((

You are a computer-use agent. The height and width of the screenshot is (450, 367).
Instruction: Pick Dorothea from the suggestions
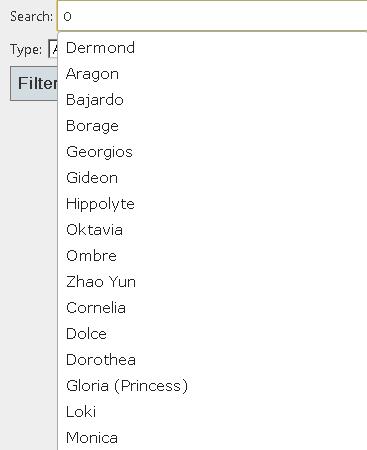tap(212, 360)
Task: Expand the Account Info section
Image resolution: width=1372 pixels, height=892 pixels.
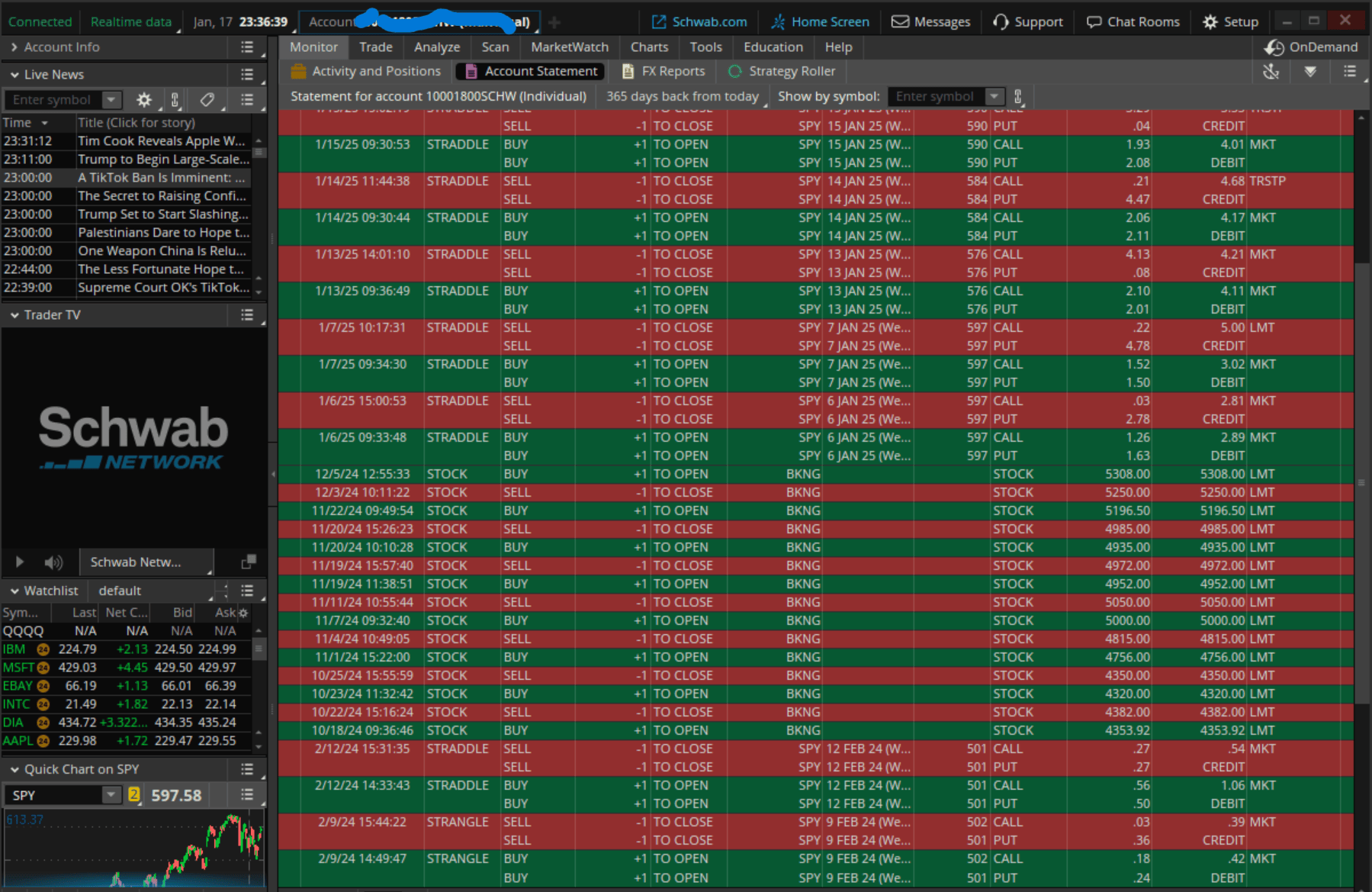Action: tap(14, 47)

))

• WHAT THIS TASK INVOLVES:
Only the lines from the one containing "Image resolution: width=1372" through the last line of the data may appear in the answer, each given again exactly and with pictures left out.

• SOLUTION TO THIS TASK:
Image resolution: width=1372 pixels, height=892 pixels.
Action: tap(14, 47)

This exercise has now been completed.